**EXERCISE DIRECTIONS**. The answer must be a word-for-word copy of the records below, with every picture left out.
(MATERIAL FOR THE TASK begins)
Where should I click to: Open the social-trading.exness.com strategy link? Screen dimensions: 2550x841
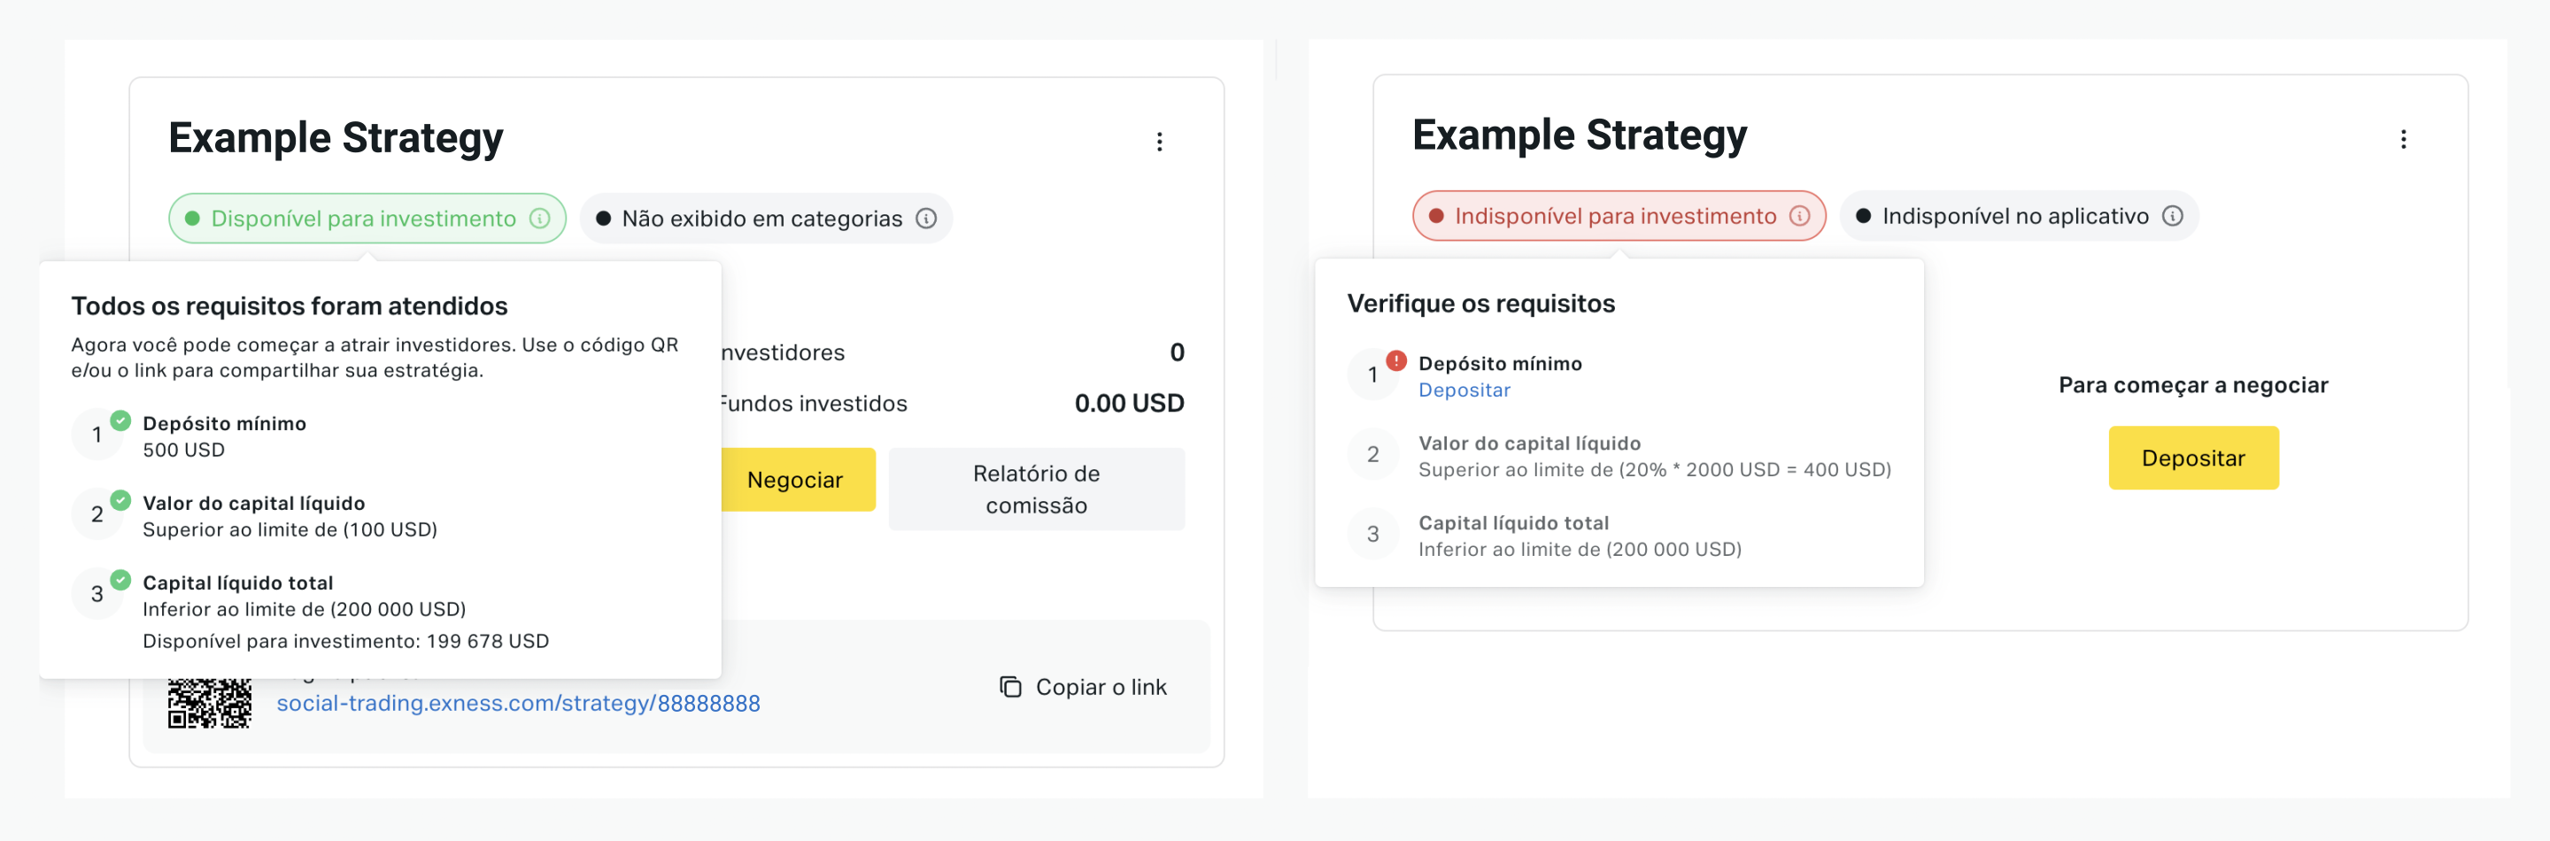518,703
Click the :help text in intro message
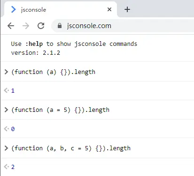The width and height of the screenshot is (194, 176). pyautogui.click(x=34, y=44)
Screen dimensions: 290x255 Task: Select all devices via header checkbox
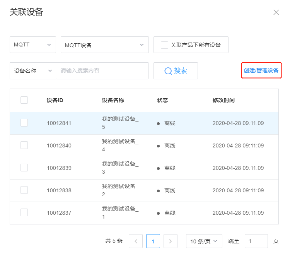pos(24,100)
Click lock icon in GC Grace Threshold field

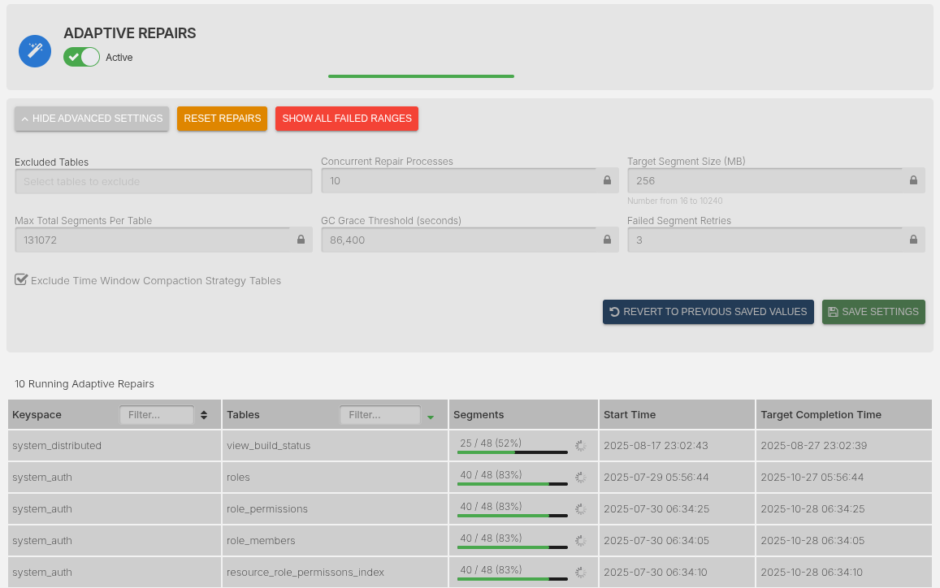click(607, 240)
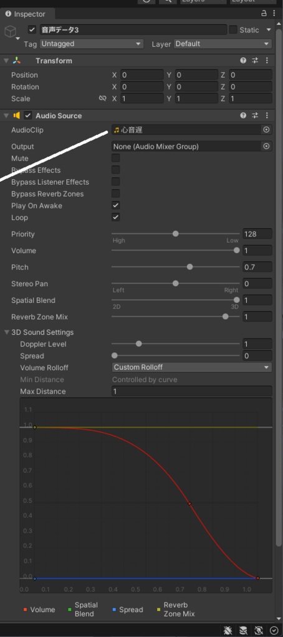Click the AudioClip object picker circle

[266, 130]
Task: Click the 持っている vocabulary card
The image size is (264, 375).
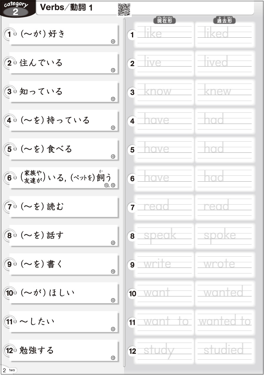Action: click(64, 121)
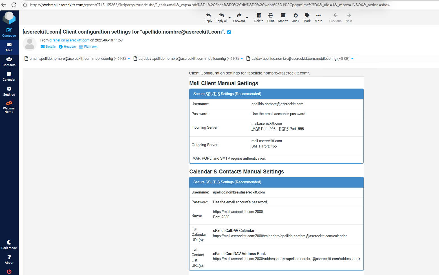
(MATERIAL FOR THE TASK ends)
**SOLVED PROBLEM**.
Where should I click to: Open the social-trading.exness.com strategy link? Screen dimensions: 2550x841
518,703
Click the :help text in intro message
The width and height of the screenshot is (194, 176). pyautogui.click(x=34, y=44)
Screen dimensions: 290x255 Task: Select all devices via header checkbox
pos(24,100)
Click lock icon in GC Grace Threshold field

click(607, 240)
Click the AudioClip object picker circle

[266, 130]
Task: Click the 持っている vocabulary card
The image size is (264, 375).
Action: click(64, 121)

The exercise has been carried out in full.